2. I have only heard of this second hand by papers critiquing his views, and so what I think he is saying about "past selves" may be unjust. I mention it here because from what I gather, he thinks that my present self is the only self I am, and my past is the past of another self that's just connected with it more intimately than the other selves around me. I must say that I think this view is silly (and so do the commentators I have heard); but it's a view that's being commented on nowadays, and so presumably is "respectable." (If you wonder why I think it's silly, note that if it's true as I understand it--that the present self doesn't contain the past--then you can't even know "my present self," because the "self" that knows the word "self" is a different self from the one that knew the word "present.")

3. Ayn Rand starts with this same statement, but in my view immediately makes what is in part an illegitimate leap. She concludes that this shows that knowledge is knowledge of being, and that therefore being is prior to knowledge. But she seems to imply that knowledge is somehow different from being, as if the act of knowledge were not in itself a reality (i.e. that the only being it knows is the being of something other than itself). But then how can anyone discuss what his knowledge is? How could we possibly know it?

And this arbitrary "separation" of consciousness from being does not refute idealism, unless one says that consciousness is (à la Jean-Paul Sartre) non-being or nothingness. Hegel, for instance, could agree with her (that knowledge is a knowledge of being), but say, "Well yes, but there isn't in fact any being apart from the being of the act of consciousness." I assert here that since consciousness is a form of being, and since the act of consciousness knows itself as well as whatever other being it might also be "referring to" (as when you know this page, you also are aware of the reality of your act of knowing this page), then this immediate knowledge of the act in the very same act is why we can use doubting or questioning or whatever as the "something" we are aware of as existing--and since there is no "medium" between the act of knowing and the act of knowing that you know, we can't be mistaken about this knowledge. We will see more of this later. At the moment, I think we have to stick with the fact that we do know that there is not absolutely nothing at all, and only discuss the implications that necessarily follow from this fact.

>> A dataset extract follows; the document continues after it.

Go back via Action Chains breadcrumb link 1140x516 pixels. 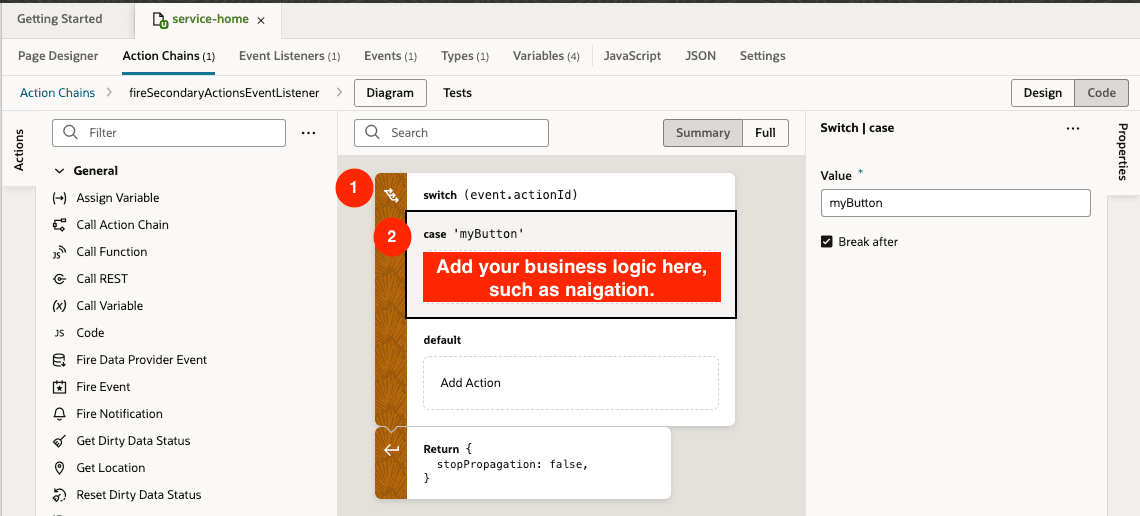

4. There are two sorts of "opposites": opposites of the black-white kind (called "contraries") where there are "in-betweens" that are neither black nor white (as the shades of gray and the other colors as well as anything that isn't a color at all); and the black/non black kind ("contradictories"), where anything that doesn't belong on one side is (by definition) on the other (gray is non-black, and so is red, and so is sweetness, nothingness, etc., etc.).

5. It is, in fact, but for reasons which will emerge considerably later.

6. There are those who make a radical distinction between knowledge and being, like Jean-Paul Sartre, and, in a peculiar sense, Ayn Rand. She doesn't say this, but her analysis of why "thought" can't produce "being" (and therefore there can't be a creator-God) seems to me to imply that consciousness is something different from being. If it is also a form of being, then why can't it have effects insofar as it is being rather than as thought? Granted, you (or at least we humans) can't make something exist just by asserting or thinking (however fervently) that it does, which is what she is driving at: the facts determine our consciousness, not the other way round. But after all, we decide (a conscious act) to move our hands, and lo and behold, they move. So consciousness does have an effect on the material world. If you say, "But only through our bodies," then you have missed the point. If consciousness can't have an effect on the material world, it can't have an effect on our own bodies either.